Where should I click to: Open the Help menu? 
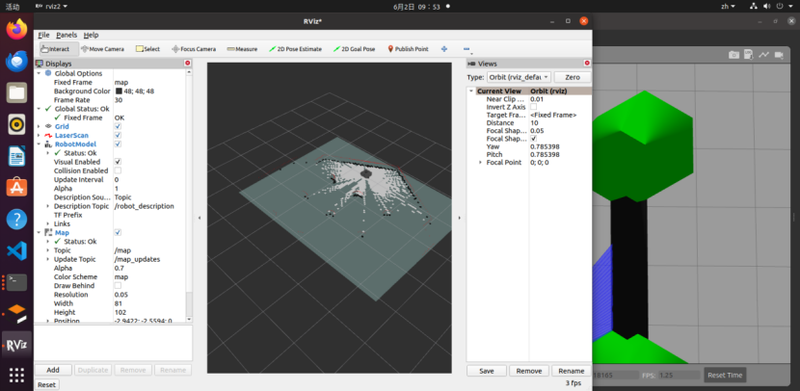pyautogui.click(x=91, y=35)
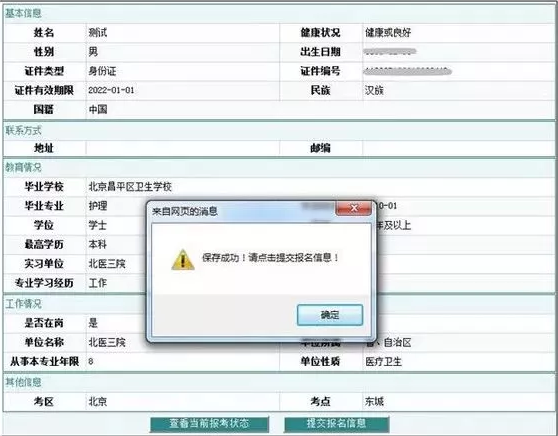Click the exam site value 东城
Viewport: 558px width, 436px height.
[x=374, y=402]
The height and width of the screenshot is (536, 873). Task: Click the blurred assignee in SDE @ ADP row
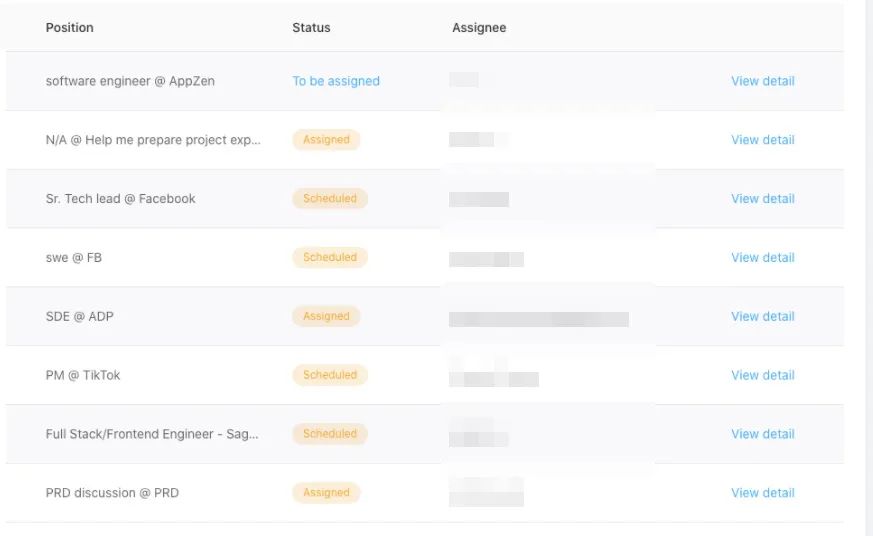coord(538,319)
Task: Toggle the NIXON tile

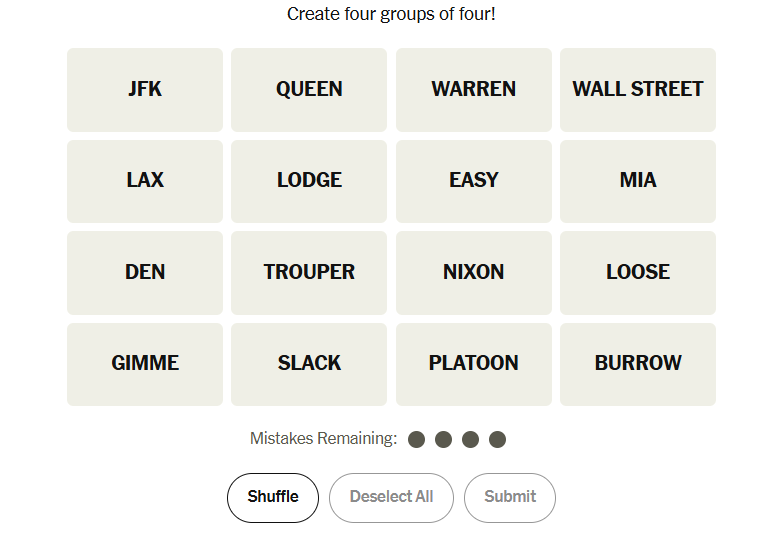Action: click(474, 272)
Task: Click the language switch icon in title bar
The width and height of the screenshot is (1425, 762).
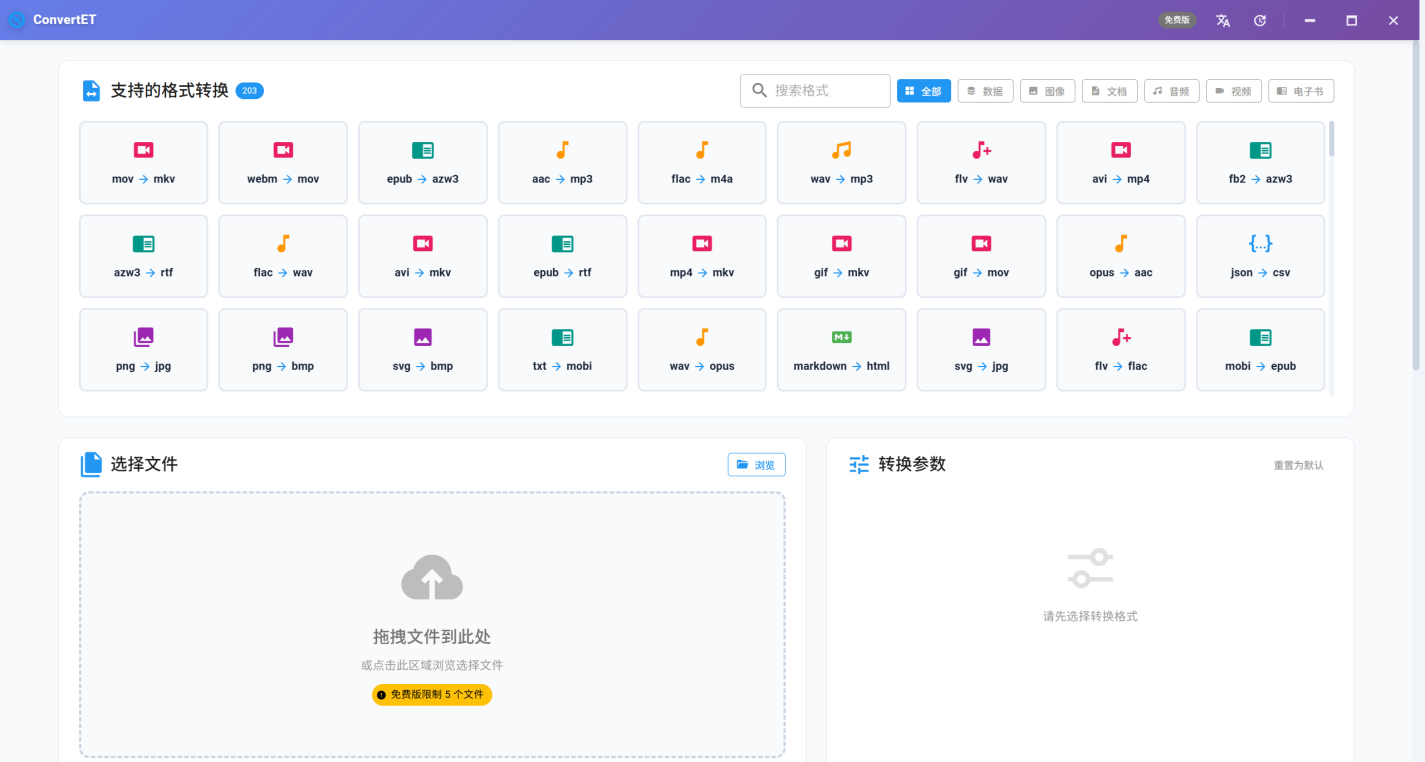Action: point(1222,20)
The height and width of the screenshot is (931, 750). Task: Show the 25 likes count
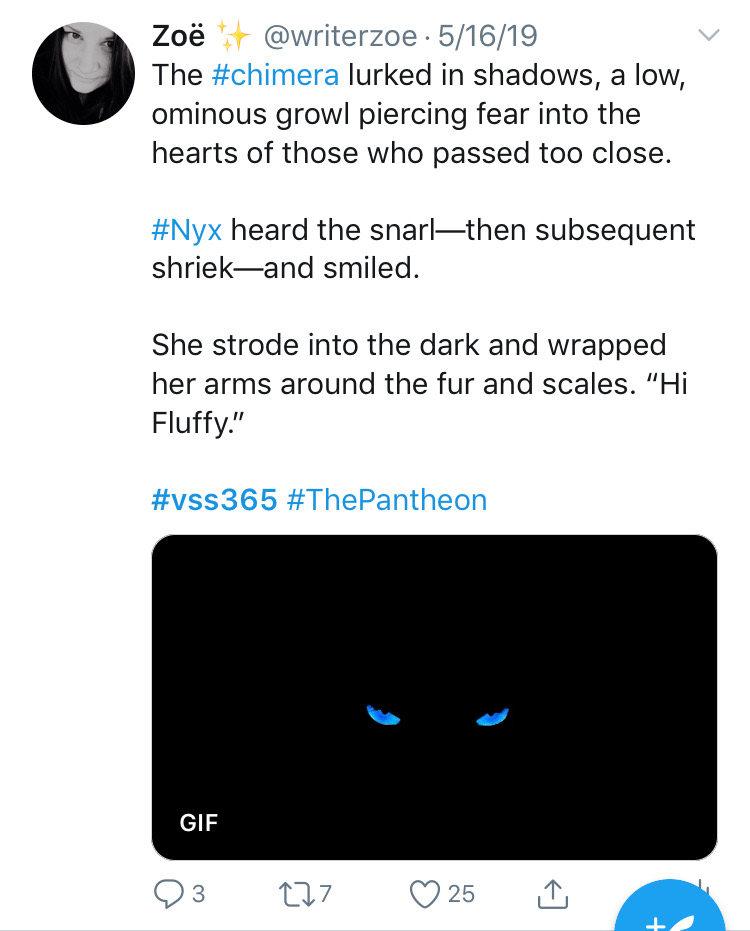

...

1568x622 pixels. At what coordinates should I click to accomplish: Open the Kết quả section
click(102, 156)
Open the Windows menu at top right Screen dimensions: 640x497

--

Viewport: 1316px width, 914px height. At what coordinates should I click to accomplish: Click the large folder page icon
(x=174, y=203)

→ **Task instructions**: Start at the line containing "Where should I click to: Open the Help menu?" above and stop at the line containing "The height and width of the screenshot is (931, 750).". Output those lines exactly, both included, but none of the pictures.

→ **Response area**:
Where should I click to: Open the Help menu? 
pyautogui.click(x=91, y=35)
Click the exam site value 东城
Viewport: 558px width, 436px height.
[x=374, y=402]
The height and width of the screenshot is (536, 873). Task: Click the blurred assignee in SDE @ ADP row
coord(538,319)
Task: Toggle the NIXON tile

Action: click(474, 272)
Task: Click the language switch icon in title bar
The width and height of the screenshot is (1425, 762).
Action: point(1222,20)
The height and width of the screenshot is (931, 750). Task: Show the 25 likes count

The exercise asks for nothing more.